Next-generation sequencing technologies have transformed the way we study rare genetic disorders. Exome sequencing for Mendelian disease is the poster child for success in this arena. However, despite the frenzied pace of disease gene discovery and the growth of public sequence databases, the diagnostic/success rates for exome sequencing have remained somewhat constant over the past several years. Depending on the type of disorder, available samples, mode of inheritance, and other factors, one can expect that ~35-50% of clinical cases may be solved by exome sequencing.

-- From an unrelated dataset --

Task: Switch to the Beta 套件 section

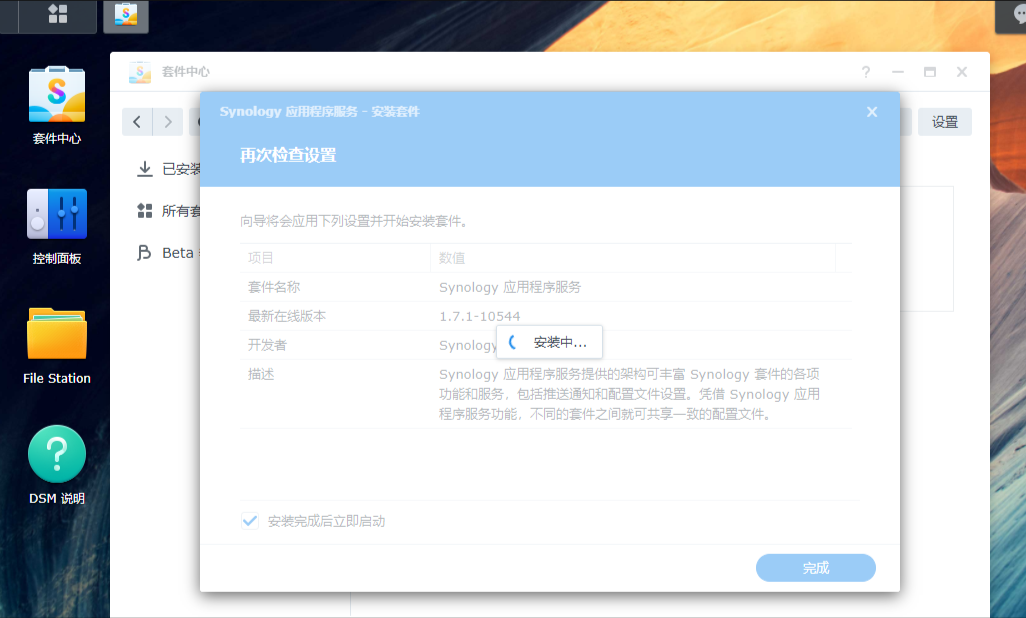Action: 170,253
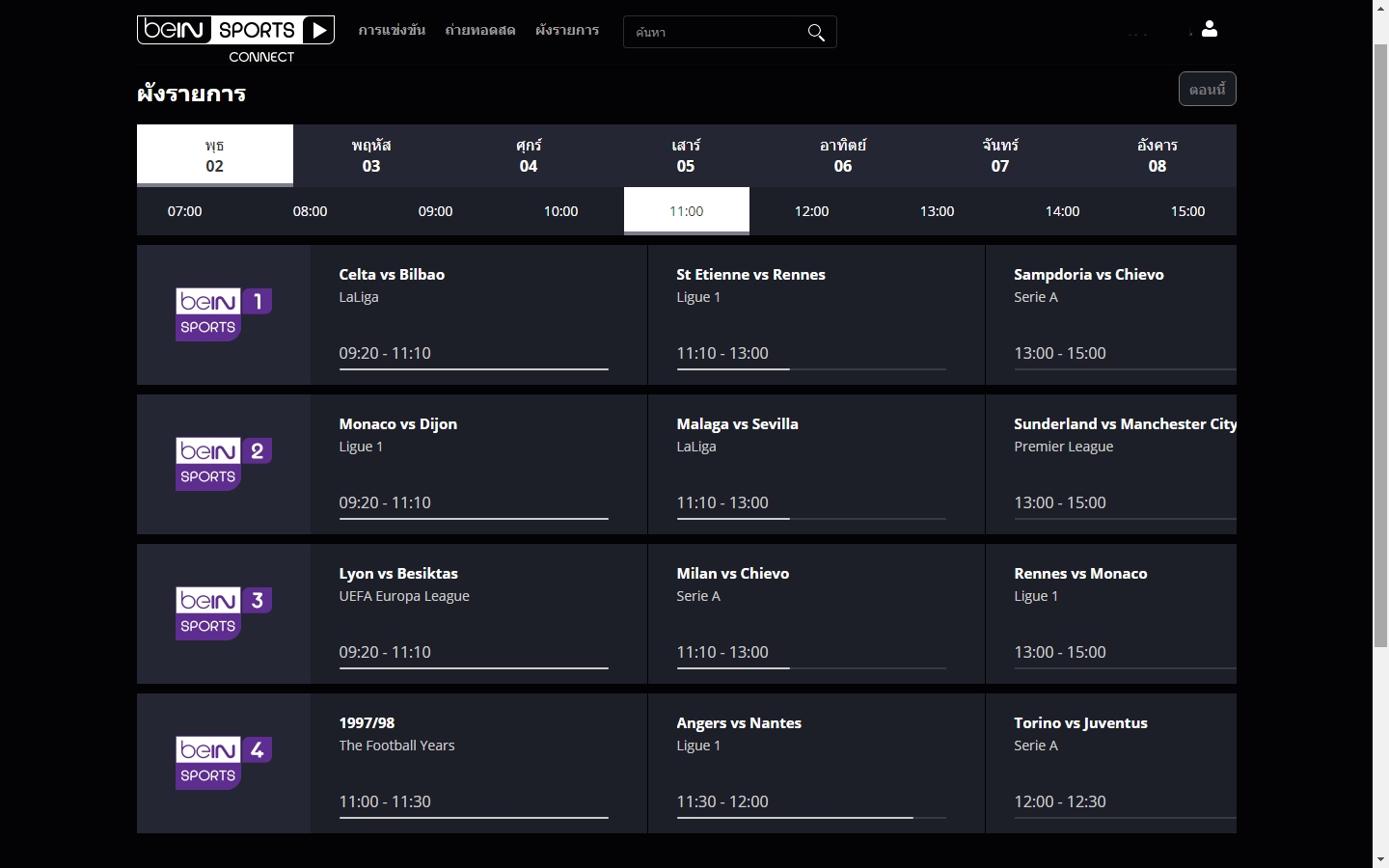The image size is (1389, 868).
Task: Click the Angers vs Nantes progress bar
Action: 811,818
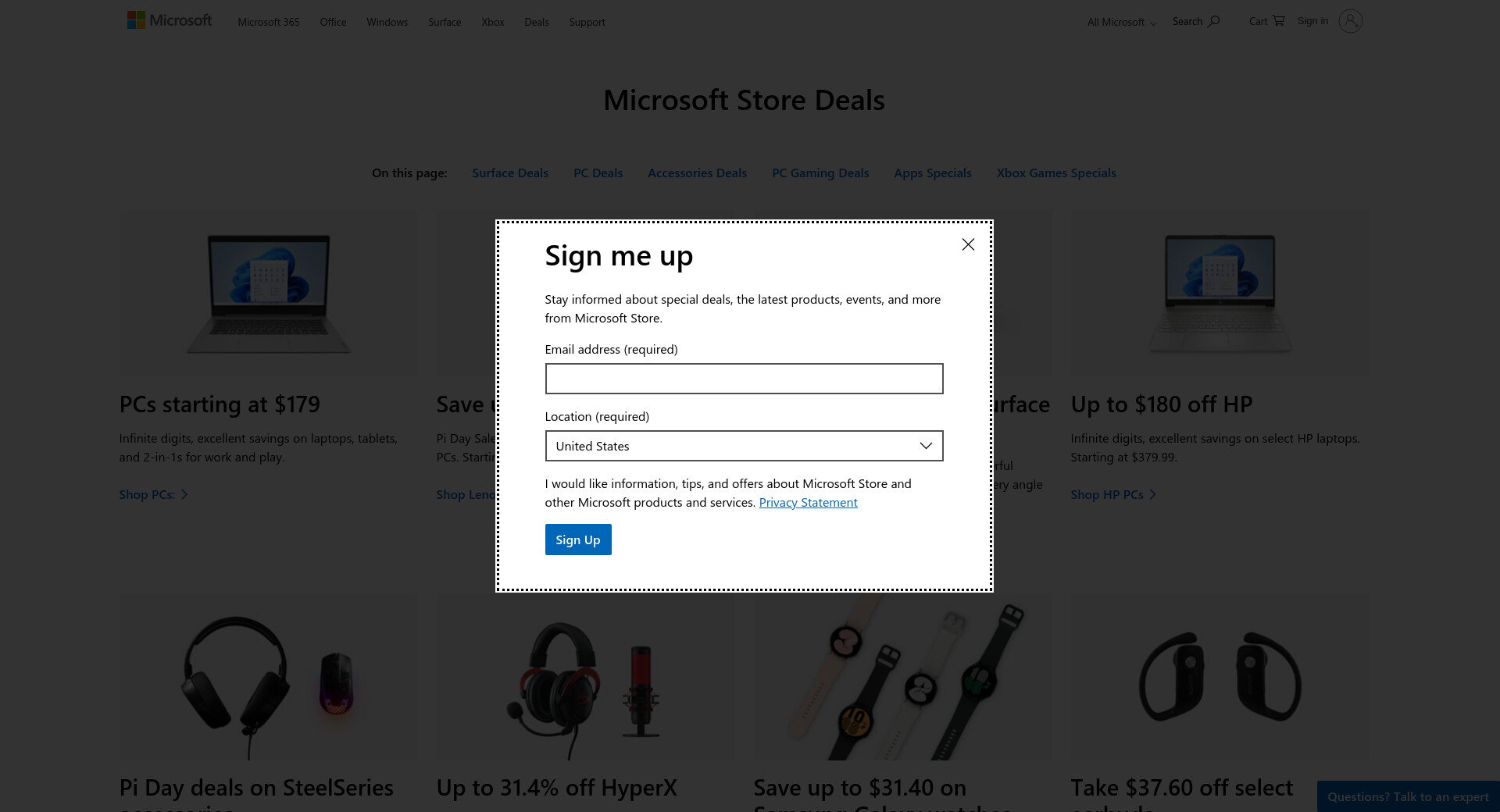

On the research side, the success rates for rare disease studies have often gone down, for the simple reason that as we improve the catalogue of disease-causing genes/mutations, genetic tests become increasingly effective. In other words, easy-to-solve cases never make it to a research study. The cases that do make it through, while valuable for gene discovery, will almost certainly have a low success rate.
Knowing this intellectually does not make it any less frustrating when you can’t solve a rare disease patient or family where there’s clearly something to find. When an exome is negative, what recourse do we have? Whole-genome sequencing is often what researchers consider pursuing next — in theory, it enables the detection of variants that are not detectable by exome sequencing (e.g. in the 5-10% of coding bases that exome sequencing does not sufficiently cover, or structural variants with noncoding breakpoints). Yet the “rescue rate” of WGS for negative exome cases has been disappointing.
Transcriptome sequencing offers a possible alternative to further investigate negative exome cases. For certain categories of variants (e.g. nonsense, frameshift, and splice site mutations), RNA-seq can provide a molecular confirmation of the predicted pathogenic effect. This is especially helpful in the gray area of splice-region variants, the effect of which is difficult to assess from genomic information alone.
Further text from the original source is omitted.